Reports after the meeting indicate it was relatively smooth sailing, and that the Leaders will, in fact, try to put something together for a vote by July 28. Whether or not any deal has a chance that soon is hard to tell at this juncture.

How Long is Too Long? Who knows? We’re into the blame game chapter of the annual summer sequel. Lots of foot stamping. Fits of rhetorical excess. The Rs flatly rejected tax increases this week, claiming they can get a balanced budget without new revenues. They’re trotting out all the old gadgets plus a few new thematic variations to prove Dems are needlessly taxing everything in sight. They blame this year’s mess on past actions by Dems, on their refusal to “shrink government” and their bloodlust for spending. “Spendaholics” was one of their favorite epithets this week. (And whose idea was that little $6 billion cut in Vehicle License Fee a few years back?) Rs do indeed have a list of multi-dimensional accounting and borrowing moves that, along with some questionable arithmetic, might almost balance the budget on paper.

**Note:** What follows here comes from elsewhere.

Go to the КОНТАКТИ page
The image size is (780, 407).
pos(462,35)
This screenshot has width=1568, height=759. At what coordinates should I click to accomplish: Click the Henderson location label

They’re touting a smaller emergency reserve, and no recognition of such in-your-face expenditures as battling the Great California Blaze of July, 2008. Their voodoo doo-dads include borrowing from other voter-approved funds like transportation and public services to pay for expenditures required of the General Fund this fiscal year.

In an about-face of sorts, the Dems blame the Reeps for perpetuating the never-ending budget deficit in an era of lower economic expectations, insipid housing market and chaotic consumer debt. They insist gimmickry will only serve to perpetuate the status quo and that an overhaul of the tax system including new revenues is the only way to get the state back on track. It’s hard to argue that our kinky Personal Income Tax system doesn’t need reform. Invoking borrowing features of Props 1A and 42 will just make next year that much worse, they say. D’s say that the additional property tax shifts suggested by Rs continue California’s present propensity to mortgage its future instead of solving current and on-going structural problems. The Ds sound like the fiscal conservatives until the question of tax increase rears its expensive $8 billion head.

And so it goes.

Lynn Suter of Lynn Suter & Associates is a legislative advocate based in Sacramento. Her firm primarily represents local government entities, including counties, cities, and special districts.

Posted on July 18, 2008

Comments

Get on with rectifying the budget and get it passed by end July. They go through this BUT it must stop. Califoria is suffering enough. Get the budget passed. Both parties do your jobs.

Thank you.

Posted by: s. wakeley at July 18, 2008 09:07 AM

Politicians in Sacramento are just plain clueless.

California faces a $15 billion budget deficit and Democrats who rule the state Legislature have proposed closing the gap with a $9.7 billion tax hike on business and "the rich." There's a movie that describes this idea: Clueless.

The plan would raise the top marginal income tax rate to 12% from 10.3%; that would be the highest in the nation and twice the national average. This plan would also repeal indexing for inflation, which is a sneaky way for politicians to push middle-income Californians into higher tax brackets every year, especially when prices are rising as they are now.

Good bye AAA. Good bye Toyota.

There is already a reverse gold rush going on in California and the evidence points powerfully toward high tax rates as a culprit. Census Bureau data show that, from 1996-2005, 1.3 million more Americans left than came to California. And the people who are leaving are disproportionately those with higher incomes: the very targets the Democrats want to tax more.